The role of a dermatologist often extends beyond therapies and treatment. As we recognize Rare Disease Day this February 28, it is an appropriate time to reflect on how dermatologists are called upon to care for patients who require not only excellent medical treatment, but also comprehensive support and advocacy.
Established and coordinated by Rare Diseases Europe (EURORDIS) in 2008, Rare Disease Day plays a crucial role in raising awareness and driving advocacy efforts on behalf of the 300 million people worldwide living with a rare disease, including the 6.8 million affected by rare skin conditions. The day serves as a powerful focal point, with EURORDIS and more than 70 national alliance patient organizations uniting the international rare disease community and bringing attention to around 800 rare skin diseases, including epidermolysis bullosa (EB).
Understanding EB
Recently, EB has experienced meaningful advances in the therapeutic pipeline, particularly for recessive dystrophic EB (RDEB) and DEB. Targeted therapies such as Zevaskyn (prademagene zamikeracel), an FDA-approved treatment for adult and pediatric RDEB that addresses chronic, debilitating wounds, and Vyjuvek (beremagene geperpavec), a noninvasive, topical, re-dosable gene therapy that allows patients to apply treatment and manage wound dressings at home, offer important new options for patients and clinicians.
“Patients with rare genetic skin disorders have longed for highly effective therapies for decades,” noted Christopher G. Bunick, MD, PhD, associate professor of dermatology at Yale School of Medicine in New Haven, Connecticut. “Recessive dystrophic epidermolysis bullosa is a devastating genetic skin disorder with high unmet need.

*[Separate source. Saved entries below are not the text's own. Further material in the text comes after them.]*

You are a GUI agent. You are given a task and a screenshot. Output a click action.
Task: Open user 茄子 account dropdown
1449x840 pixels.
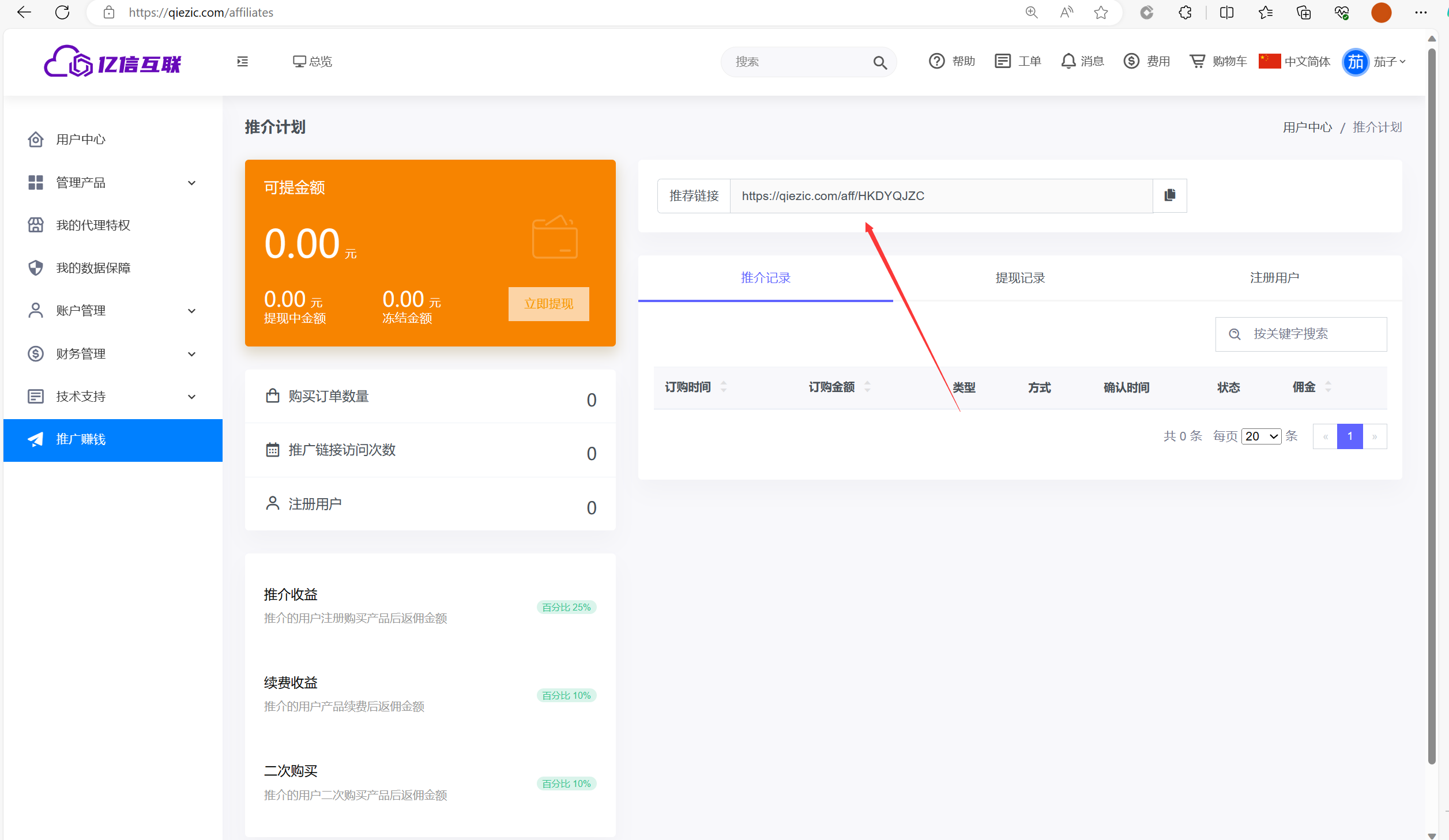point(1388,62)
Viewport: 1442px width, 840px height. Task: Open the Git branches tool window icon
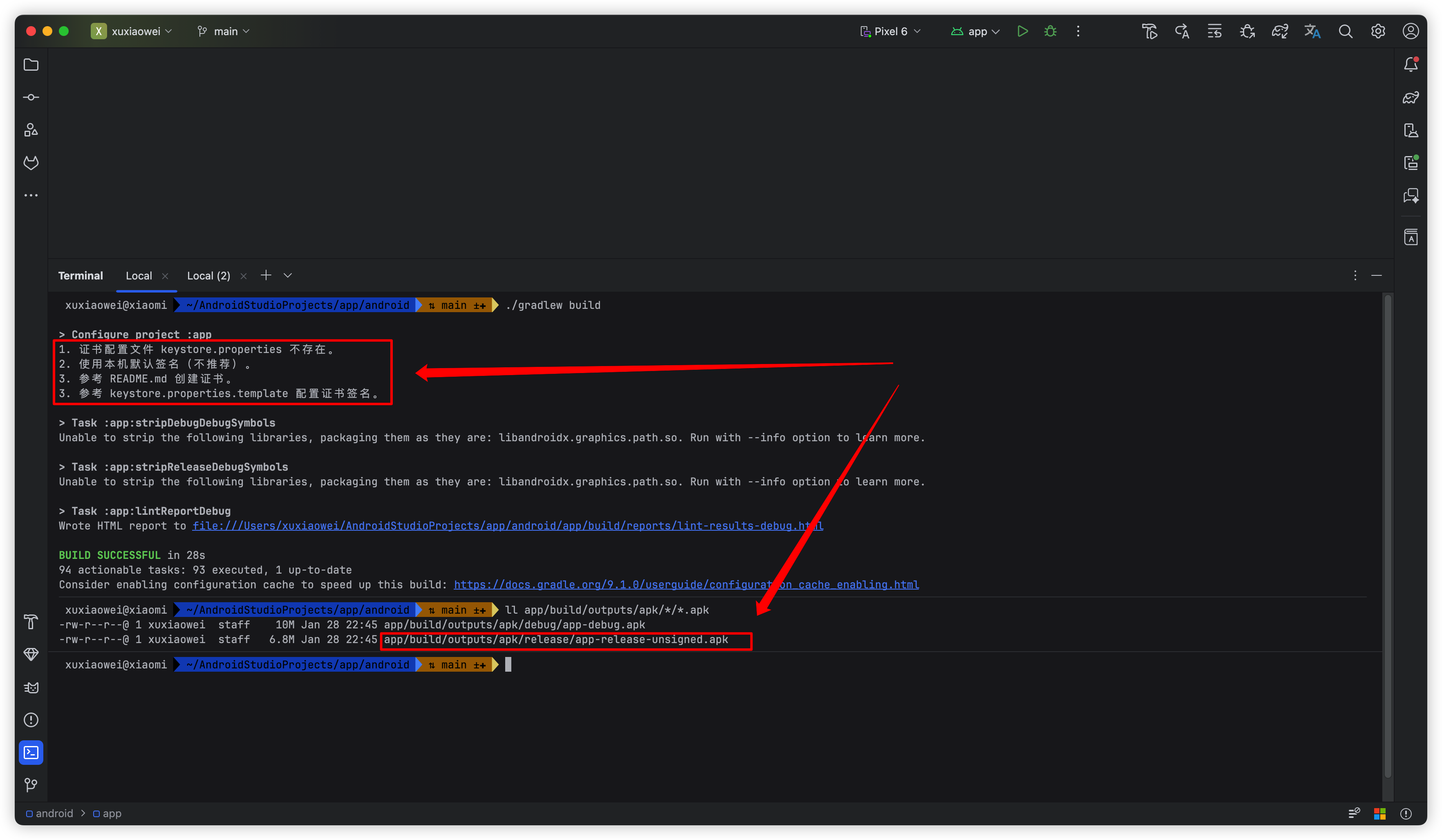(31, 785)
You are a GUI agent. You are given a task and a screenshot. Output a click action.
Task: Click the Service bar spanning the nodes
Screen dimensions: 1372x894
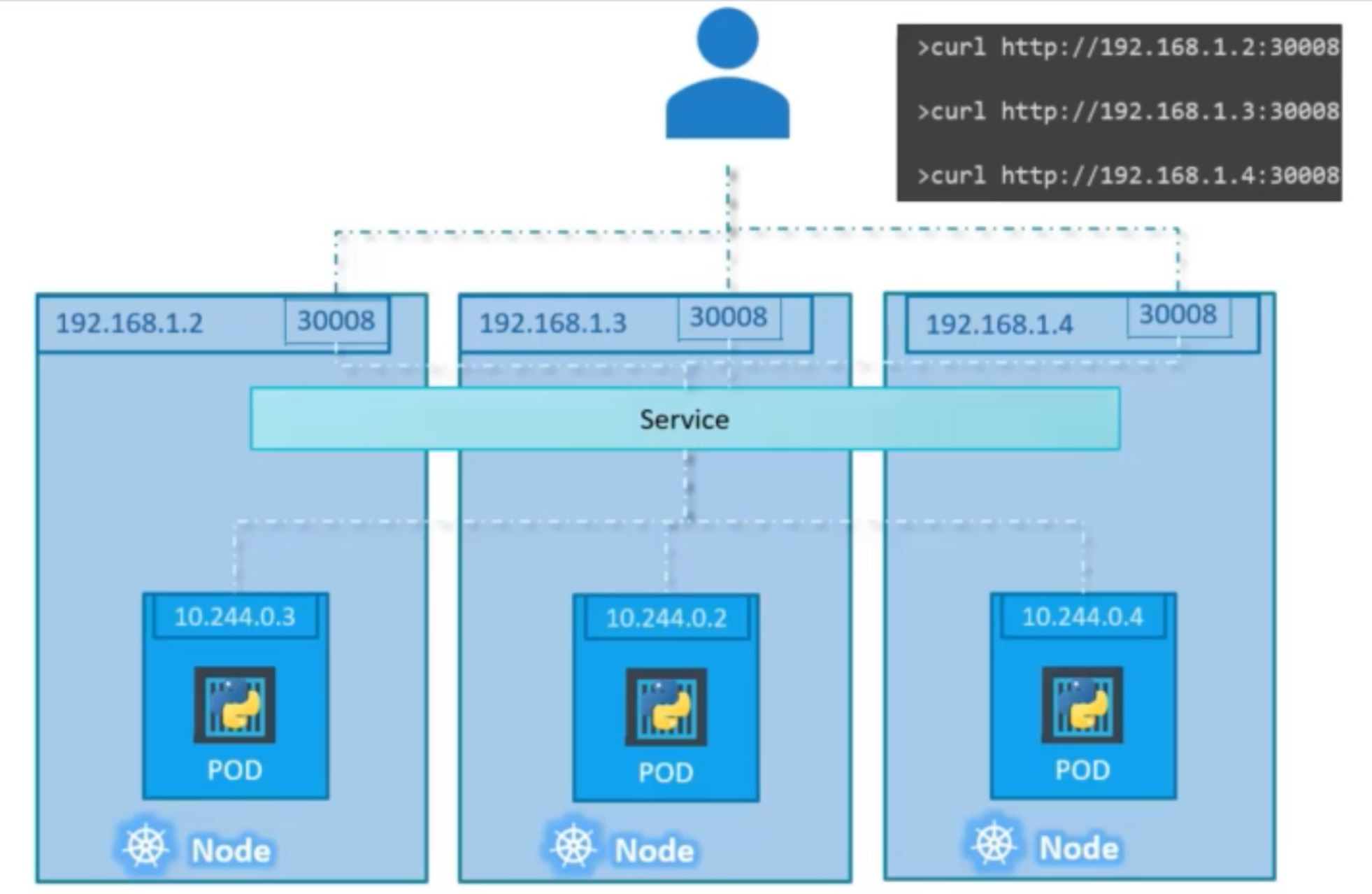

Patients lack functional collagen VII, and it leads to poor healing wounds.”
Caused by mutations in genes responsible for proteins that anchor the skin layers together, EB weakens the dermo-epidermal junction, making the skin prone to separation and blistering. More than 300 mutations have been identified across at least 16 genes, including those coding for keratins, laminins, and type VII collagen.
Yet even as promising new therapies are discovered and approved, patients with EB — along with their families and caregivers — continue to rely on their dermatology teams for support that goes beyond treatment, turning to them for education, coordinating care, and long-term guidance.
A Bigger Role
EB affects more than 25,000 people in the United States alone, and dermatologists play a comprehensive role in managing the condition. Treating EB involves far more than wound care and symptom management; it requires an ongoing commitment to holistic, patient-centered support.
Comprehensive care for patients with EB includes:
Genetic Counseling: Offering guidance on the genetic aspects of EB and discussing implications for family planning.
Psychological Support: Addressing the emotional impact of living with EB and connecting patients and families with coping resources.
Nutritional Guidance: Supporting proper nutrition to promote skin health, healing, and overall well-being.
Social Work Services: Assisting with the social and emotional aspects of living with EB, including support for mobility and appearance.
Patient and Family Education: Educating patients and families about the condition, treatment options, wound care, and lifestyle adjustments necessary for managing EB.
Ideally, dermatologists collaborate closely with a multidisciplinary team to develop individualized treatment plans tailored to each patient’s unique needs. This approach helps improve quality of life and reduce the complications associated with EB. These may include fragile skin that blisters easily, painful sores and slow-healing wounds, blisters on hands, feet, knees, and elbows — and in some cases internal involvement — as well as nail abnormalities, pigmentation changes, and scarring in more severe cases of the disease.
Concluding Thoughts
This year’s key message from the Rare Disease Day Organization is “More Than You Can Imagine,” a concept that aptly reflects the expanded role dermatologists assume when caring for patients with EB. February 28 serves as a reminder that effective healthcare goes beyond administering therapies — it also means supporting patients, families, and caregivers, as they navigate and strive to thrive despite the challenges of living with a rare disease like EB.